GIVEN INSTRUCTION |
Return each line of the records below unchanged, from the first line through the last.

━━━ INFORMATION PROVIDED

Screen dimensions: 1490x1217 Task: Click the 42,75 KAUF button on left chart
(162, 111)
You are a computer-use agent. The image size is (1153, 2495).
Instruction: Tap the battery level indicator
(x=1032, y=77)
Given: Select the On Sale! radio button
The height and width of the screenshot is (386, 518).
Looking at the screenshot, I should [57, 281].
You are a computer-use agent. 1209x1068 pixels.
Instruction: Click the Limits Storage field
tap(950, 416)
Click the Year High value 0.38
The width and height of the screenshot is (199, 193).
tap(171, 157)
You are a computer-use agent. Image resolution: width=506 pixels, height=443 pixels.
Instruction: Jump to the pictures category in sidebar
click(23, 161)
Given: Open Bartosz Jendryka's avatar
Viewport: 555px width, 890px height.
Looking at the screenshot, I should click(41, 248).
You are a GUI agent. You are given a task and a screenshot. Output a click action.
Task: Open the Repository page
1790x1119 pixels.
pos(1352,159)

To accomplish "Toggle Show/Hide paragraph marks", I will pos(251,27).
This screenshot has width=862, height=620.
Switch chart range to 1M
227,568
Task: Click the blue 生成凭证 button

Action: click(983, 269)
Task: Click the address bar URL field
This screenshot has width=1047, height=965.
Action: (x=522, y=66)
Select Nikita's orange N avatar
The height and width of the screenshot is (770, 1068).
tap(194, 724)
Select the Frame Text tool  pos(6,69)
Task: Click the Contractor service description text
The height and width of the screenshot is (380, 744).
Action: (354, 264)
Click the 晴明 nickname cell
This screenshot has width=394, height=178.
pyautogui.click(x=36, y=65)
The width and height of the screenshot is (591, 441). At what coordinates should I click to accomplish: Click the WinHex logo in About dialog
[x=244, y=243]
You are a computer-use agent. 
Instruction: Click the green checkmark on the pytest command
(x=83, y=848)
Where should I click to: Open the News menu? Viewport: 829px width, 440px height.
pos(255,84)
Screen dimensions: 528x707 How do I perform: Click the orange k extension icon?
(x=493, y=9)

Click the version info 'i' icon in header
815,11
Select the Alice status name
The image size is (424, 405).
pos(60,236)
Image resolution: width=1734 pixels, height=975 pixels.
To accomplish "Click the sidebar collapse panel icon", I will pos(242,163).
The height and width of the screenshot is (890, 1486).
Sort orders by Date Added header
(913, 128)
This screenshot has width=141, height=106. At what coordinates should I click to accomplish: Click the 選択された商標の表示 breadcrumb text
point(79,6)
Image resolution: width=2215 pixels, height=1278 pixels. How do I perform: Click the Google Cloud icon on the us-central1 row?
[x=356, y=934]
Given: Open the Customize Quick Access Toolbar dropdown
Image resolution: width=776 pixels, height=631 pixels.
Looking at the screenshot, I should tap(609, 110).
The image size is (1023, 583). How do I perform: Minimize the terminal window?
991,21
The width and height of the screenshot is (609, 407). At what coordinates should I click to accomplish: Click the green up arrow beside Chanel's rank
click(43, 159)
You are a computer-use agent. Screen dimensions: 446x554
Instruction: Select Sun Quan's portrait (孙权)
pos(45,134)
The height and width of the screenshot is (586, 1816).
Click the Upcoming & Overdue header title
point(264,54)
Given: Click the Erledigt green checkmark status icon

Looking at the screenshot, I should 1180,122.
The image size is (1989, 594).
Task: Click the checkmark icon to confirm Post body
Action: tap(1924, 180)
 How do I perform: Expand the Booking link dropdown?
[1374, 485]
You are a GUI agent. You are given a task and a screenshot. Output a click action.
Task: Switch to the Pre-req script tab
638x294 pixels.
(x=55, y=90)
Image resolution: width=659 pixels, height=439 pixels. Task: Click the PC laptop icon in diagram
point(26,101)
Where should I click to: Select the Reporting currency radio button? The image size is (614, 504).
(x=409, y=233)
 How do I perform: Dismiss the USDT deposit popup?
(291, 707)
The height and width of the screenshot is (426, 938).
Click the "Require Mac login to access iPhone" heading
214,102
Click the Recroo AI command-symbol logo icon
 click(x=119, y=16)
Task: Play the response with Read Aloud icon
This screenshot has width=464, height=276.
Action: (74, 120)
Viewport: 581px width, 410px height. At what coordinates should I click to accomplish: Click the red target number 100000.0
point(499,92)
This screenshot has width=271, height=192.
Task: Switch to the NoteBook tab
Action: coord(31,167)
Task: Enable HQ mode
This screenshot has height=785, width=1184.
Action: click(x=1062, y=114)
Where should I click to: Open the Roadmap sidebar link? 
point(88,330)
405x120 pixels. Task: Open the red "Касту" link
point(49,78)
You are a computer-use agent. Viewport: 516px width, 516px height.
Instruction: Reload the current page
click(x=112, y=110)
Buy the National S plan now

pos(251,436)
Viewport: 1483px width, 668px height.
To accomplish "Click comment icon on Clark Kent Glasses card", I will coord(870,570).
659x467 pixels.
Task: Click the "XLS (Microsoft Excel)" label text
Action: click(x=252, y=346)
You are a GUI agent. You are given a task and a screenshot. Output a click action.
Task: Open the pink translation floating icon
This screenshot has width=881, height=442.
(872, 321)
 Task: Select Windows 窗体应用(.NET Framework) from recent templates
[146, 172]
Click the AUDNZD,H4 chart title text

━━━━━━

EXERCISE RESULT |
Screen dimensions: 1490x1217 Task: Click the 42,75 KAUF button on left chart
(162, 111)
You are a computer-use agent. The image size is (1153, 2495).
Instruction: Tap the battery level indicator
(x=1032, y=77)
Given: Select the On Sale! radio button
The height and width of the screenshot is (386, 518).
Looking at the screenshot, I should [57, 281].
You are a computer-use agent. 1209x1068 pixels.
Instruction: Click the Limits Storage field
tap(950, 416)
Click the Year High value 0.38
The width and height of the screenshot is (199, 193).
tap(171, 157)
You are a computer-use agent. Image resolution: width=506 pixels, height=443 pixels.
Instruction: Jump to the pictures category in sidebar
click(23, 161)
Given: Open Bartosz Jendryka's avatar
Viewport: 555px width, 890px height.
Looking at the screenshot, I should click(41, 248).
You are a GUI agent. You are given a task and a screenshot. Output a click action.
Task: Open the Repository page
1790x1119 pixels.
pos(1352,159)

To accomplish "Toggle Show/Hide paragraph marks", I will pos(251,27).
This screenshot has width=862, height=620.
Switch chart range to 1M
227,568
Task: Click the blue 生成凭证 button

Action: click(983, 269)
Task: Click the address bar URL field
This screenshot has width=1047, height=965.
Action: (x=522, y=66)
Select Nikita's orange N avatar
The height and width of the screenshot is (770, 1068).
tap(194, 724)
Select the Frame Text tool  pos(6,69)
Task: Click the Contractor service description text
The height and width of the screenshot is (380, 744).
Action: (354, 264)
Click the 晴明 nickname cell
This screenshot has width=394, height=178.
pyautogui.click(x=36, y=65)
The width and height of the screenshot is (591, 441). At what coordinates should I click to accomplish: Click the WinHex logo in About dialog
[x=244, y=243]
You are a computer-use agent. 
Instruction: Click the green checkmark on the pytest command
(x=83, y=848)
Where should I click to: Open the News menu? Viewport: 829px width, 440px height.
pos(255,84)
Screen dimensions: 528x707 How do I perform: Click the orange k extension icon?
(x=493, y=9)

Click the version info 'i' icon in header
815,11
Select the Alice status name
The image size is (424, 405).
pos(60,236)
Image resolution: width=1734 pixels, height=975 pixels.
To accomplish "Click the sidebar collapse panel icon", I will pos(242,163).
The height and width of the screenshot is (890, 1486).
Sort orders by Date Added header
(913, 128)
This screenshot has width=141, height=106. At what coordinates should I click to accomplish: Click the 選択された商標の表示 breadcrumb text
point(79,6)
Image resolution: width=2215 pixels, height=1278 pixels. How do I perform: Click the Google Cloud icon on the us-central1 row?
[x=356, y=934]
Given: Open the Customize Quick Access Toolbar dropdown
Image resolution: width=776 pixels, height=631 pixels.
Looking at the screenshot, I should tap(609, 110).
The image size is (1023, 583). How do I perform: Minimize the terminal window?
991,21
The width and height of the screenshot is (609, 407). At what coordinates should I click to accomplish: Click the green up arrow beside Chanel's rank
click(43, 159)
You are a computer-use agent. Screen dimensions: 446x554
Instruction: Select Sun Quan's portrait (孙权)
pos(45,134)
The height and width of the screenshot is (586, 1816).
Click the Upcoming & Overdue header title
point(264,54)
Given: Click the Erledigt green checkmark status icon

Looking at the screenshot, I should 1180,122.
The image size is (1989, 594).
Task: Click the checkmark icon to confirm Post body
Action: tap(1924, 180)
 How do I perform: Expand the Booking link dropdown?
[1374, 485]
You are a GUI agent. You are given a task and a screenshot. Output a click action.
Task: Switch to the Pre-req script tab
638x294 pixels.
(x=55, y=90)
Image resolution: width=659 pixels, height=439 pixels. Task: Click the PC laptop icon in diagram
point(26,101)
Where should I click to: Select the Reporting currency radio button? The image size is (614, 504).
(x=409, y=233)
 How do I perform: Dismiss the USDT deposit popup?
(291, 707)
The height and width of the screenshot is (426, 938).
Click the "Require Mac login to access iPhone" heading
214,102
Click the Recroo AI command-symbol logo icon
 click(x=119, y=16)
Task: Play the response with Read Aloud icon
This screenshot has width=464, height=276.
Action: (74, 120)
Viewport: 581px width, 410px height. At what coordinates should I click to accomplish: Click the red target number 100000.0
point(499,92)
This screenshot has width=271, height=192.
Task: Switch to the NoteBook tab
Action: coord(31,167)
Task: Enable HQ mode
This screenshot has height=785, width=1184.
Action: click(x=1062, y=114)
Where should I click to: Open the Roadmap sidebar link? 
point(88,330)
405x120 pixels. Task: Open the red "Касту" link
point(49,78)
You are a computer-use agent. Viewport: 516px width, 516px height.
Instruction: Reload the current page
click(x=112, y=110)
Buy the National S plan now

pos(251,436)
Viewport: 1483px width, 668px height.
To accomplish "Click comment icon on Clark Kent Glasses card", I will coord(870,570).
659x467 pixels.
Task: Click the "XLS (Microsoft Excel)" label text
Action: click(x=252, y=346)
You are a GUI agent. You are given a task and a screenshot. Output a click action.
Task: Open the pink translation floating icon
This screenshot has width=881, height=442.
(872, 321)
 Task: Select Windows 窗体应用(.NET Framework) from recent templates
[146, 172]
Click the AUDNZD,H4 chart title text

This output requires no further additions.